Now, we can visualize the situation considering each infinitesimally thin washer:

For each value of x, we have an infinitesimally thin washer with an outer radius equal to the distance from the line y = 4 to the curve y = 2e^(-x) (f(x)), and an inner radius equal to the distance from the line y = 4 to the curve y = 2 (g(x)).

The volume V of each washer can be calculated as V = π(R^2 - r^2)h, where R is the outer radius, r is the inner radius, and h is the height of the washer.

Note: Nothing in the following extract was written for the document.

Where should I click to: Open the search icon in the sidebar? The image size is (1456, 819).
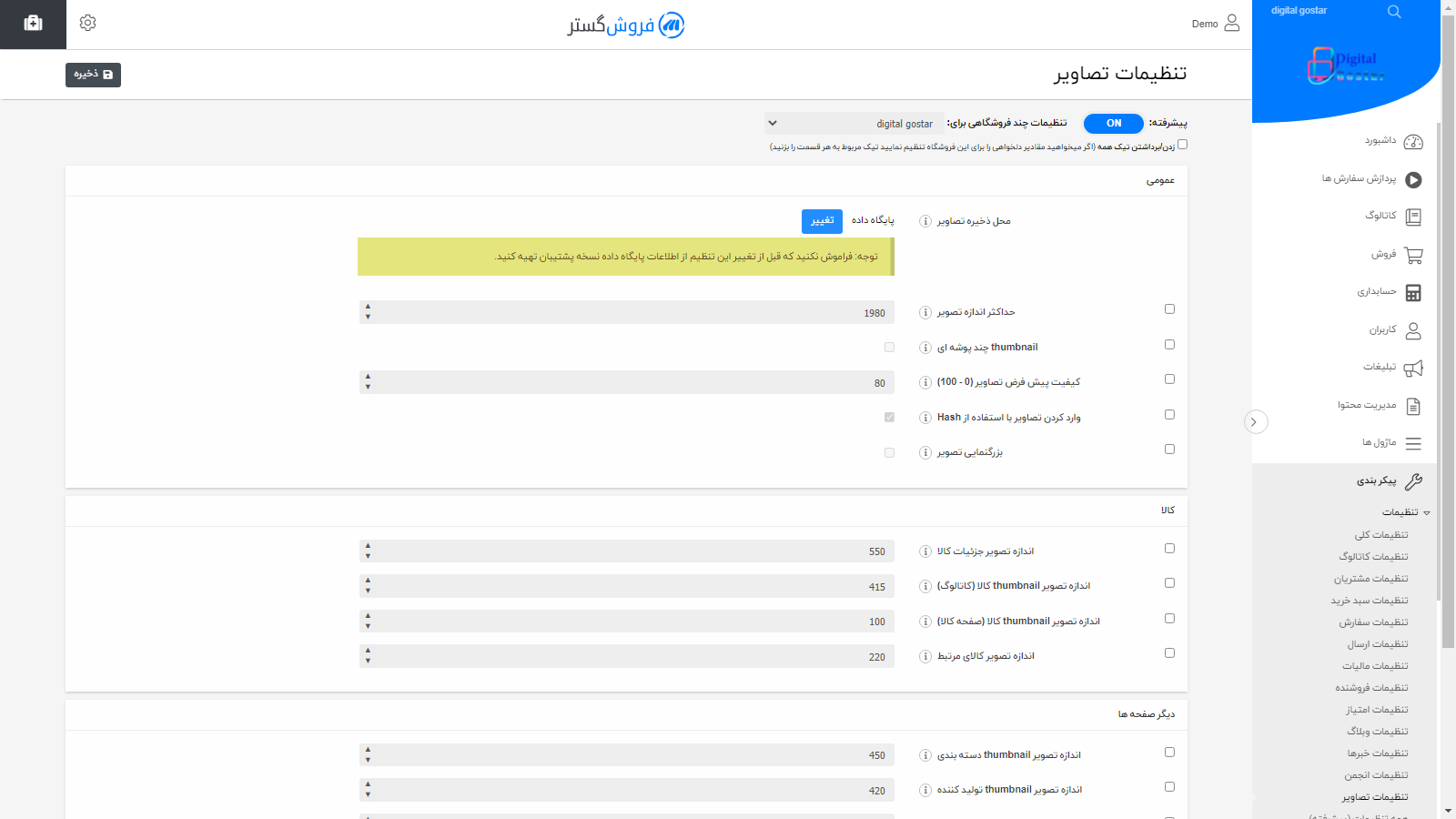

In this case, the outer radius R is 4 - f(x) and the inner radius r is 4 - g(x). Since we are revolving around the line y = 4, the height h of each washer is dx (an infinitesimal change in x).

Therefore, the volume dV of each washer is dV = π((4 - f(x))^2 - (4 - g(x))^2)dx.

To find the total volume V, we integrate the volumes of all the washers from x = 0 to x = 6:

V = ∫[0,6] π((4 - f(x))^2 - (4 - g(x))^2)dx

Substituting the expressions for f(x) and g(x), we have:

V = ∫[0,6] π((4 - 2e^(-x))^2 - (4 - 2)^2)dx

Now, you can evaluate this integral to find the volume V of the solid obtained by rotating the region about the line y = 4.